An exact copy of the listing below is required, minus its pictures.
*** Opening of SUPPLIED DATA ***
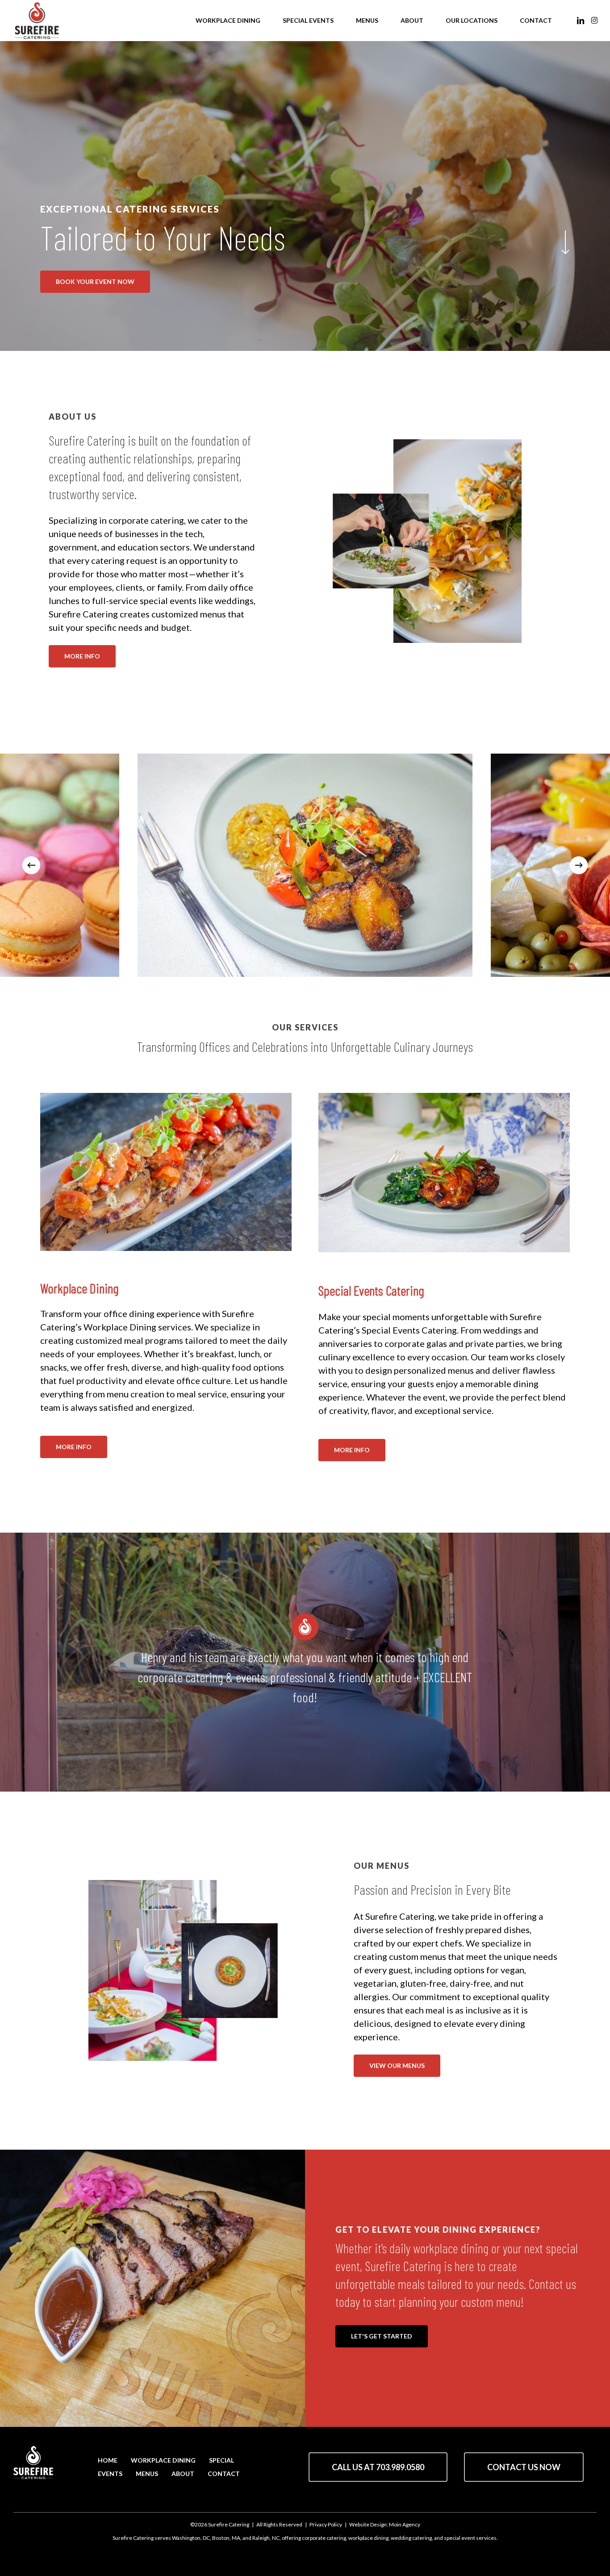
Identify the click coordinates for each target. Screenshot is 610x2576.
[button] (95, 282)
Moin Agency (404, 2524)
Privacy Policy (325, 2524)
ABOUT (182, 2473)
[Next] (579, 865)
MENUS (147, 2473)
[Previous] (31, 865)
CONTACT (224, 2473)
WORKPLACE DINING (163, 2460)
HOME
*** Close of SUPPLIED DATA ***
== SOLUTION TO THIS TASK ==
Identify the click coordinates for each target. Screenshot is 610x2576.
[button] (95, 282)
Moin Agency (404, 2524)
Privacy Policy (325, 2524)
ABOUT (182, 2473)
[Next] (579, 865)
MENUS (147, 2473)
[Previous] (31, 865)
CONTACT (224, 2473)
WORKPLACE DINING (163, 2460)
HOME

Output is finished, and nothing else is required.